(Collected data entries)
------------------------

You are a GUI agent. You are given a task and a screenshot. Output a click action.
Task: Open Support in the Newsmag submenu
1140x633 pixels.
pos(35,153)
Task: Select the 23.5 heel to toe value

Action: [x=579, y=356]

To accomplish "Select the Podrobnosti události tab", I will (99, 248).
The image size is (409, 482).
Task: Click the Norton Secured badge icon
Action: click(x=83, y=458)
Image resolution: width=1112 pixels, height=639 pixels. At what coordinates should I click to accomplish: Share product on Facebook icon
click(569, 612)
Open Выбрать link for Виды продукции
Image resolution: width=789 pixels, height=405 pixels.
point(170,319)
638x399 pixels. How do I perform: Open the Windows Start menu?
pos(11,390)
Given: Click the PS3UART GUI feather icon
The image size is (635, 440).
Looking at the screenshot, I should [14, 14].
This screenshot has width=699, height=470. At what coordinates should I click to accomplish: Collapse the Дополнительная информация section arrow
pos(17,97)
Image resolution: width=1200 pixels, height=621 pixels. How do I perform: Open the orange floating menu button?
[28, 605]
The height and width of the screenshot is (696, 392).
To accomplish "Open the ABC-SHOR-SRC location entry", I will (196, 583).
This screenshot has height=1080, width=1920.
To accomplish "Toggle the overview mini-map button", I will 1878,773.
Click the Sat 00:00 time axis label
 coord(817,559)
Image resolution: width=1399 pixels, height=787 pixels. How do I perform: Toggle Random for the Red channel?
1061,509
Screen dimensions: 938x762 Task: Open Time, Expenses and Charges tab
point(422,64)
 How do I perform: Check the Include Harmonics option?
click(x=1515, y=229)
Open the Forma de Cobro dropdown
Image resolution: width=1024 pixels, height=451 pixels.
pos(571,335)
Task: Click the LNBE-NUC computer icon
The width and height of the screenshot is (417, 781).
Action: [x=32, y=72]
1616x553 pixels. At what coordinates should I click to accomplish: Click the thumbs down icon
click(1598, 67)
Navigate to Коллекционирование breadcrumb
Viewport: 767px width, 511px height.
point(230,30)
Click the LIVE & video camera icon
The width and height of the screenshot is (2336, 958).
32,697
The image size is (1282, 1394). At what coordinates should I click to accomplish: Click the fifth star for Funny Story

------------------------

■ Exercise objective
Copy out every entry exactly.

■ Response for this exercise
You are a GUI agent. You are given a task and a screenshot. Output a click action.
Task: Open Support in the Newsmag submenu
1140x633 pixels.
pos(35,153)
Task: Select the 23.5 heel to toe value

Action: [x=579, y=356]

To accomplish "Select the Podrobnosti události tab", I will (99, 248).
The image size is (409, 482).
Task: Click the Norton Secured badge icon
Action: click(x=83, y=458)
Image resolution: width=1112 pixels, height=639 pixels. At what coordinates should I click to accomplish: Share product on Facebook icon
click(569, 612)
Open Выбрать link for Виды продукции
Image resolution: width=789 pixels, height=405 pixels.
point(170,319)
638x399 pixels. How do I perform: Open the Windows Start menu?
pos(11,390)
Given: Click the PS3UART GUI feather icon
The image size is (635, 440).
Looking at the screenshot, I should [14, 14].
This screenshot has width=699, height=470. At what coordinates should I click to accomplish: Collapse the Дополнительная информация section arrow
pos(17,97)
Image resolution: width=1200 pixels, height=621 pixels. How do I perform: Open the orange floating menu button?
[28, 605]
The height and width of the screenshot is (696, 392).
To accomplish "Open the ABC-SHOR-SRC location entry", I will (196, 583).
This screenshot has height=1080, width=1920.
To accomplish "Toggle the overview mini-map button", I will 1878,773.
Click the Sat 00:00 time axis label
 coord(817,559)
Image resolution: width=1399 pixels, height=787 pixels. How do I perform: Toggle Random for the Red channel?
1061,509
Screen dimensions: 938x762 Task: Open Time, Expenses and Charges tab
point(422,64)
 How do I perform: Check the Include Harmonics option?
click(x=1515, y=229)
Open the Forma de Cobro dropdown
Image resolution: width=1024 pixels, height=451 pixels.
pos(571,335)
Task: Click the LNBE-NUC computer icon
The width and height of the screenshot is (417, 781).
Action: [x=32, y=72]
1616x553 pixels. At what coordinates should I click to accomplish: Click the thumbs down icon
click(1598, 67)
Navigate to Коллекционирование breadcrumb
Viewport: 767px width, 511px height.
point(230,30)
Click the LIVE & video camera icon
The width and height of the screenshot is (2336, 958).
32,697
The image size is (1282, 1394). At what coordinates should I click to accomplish: Click the fifth star for Funny Story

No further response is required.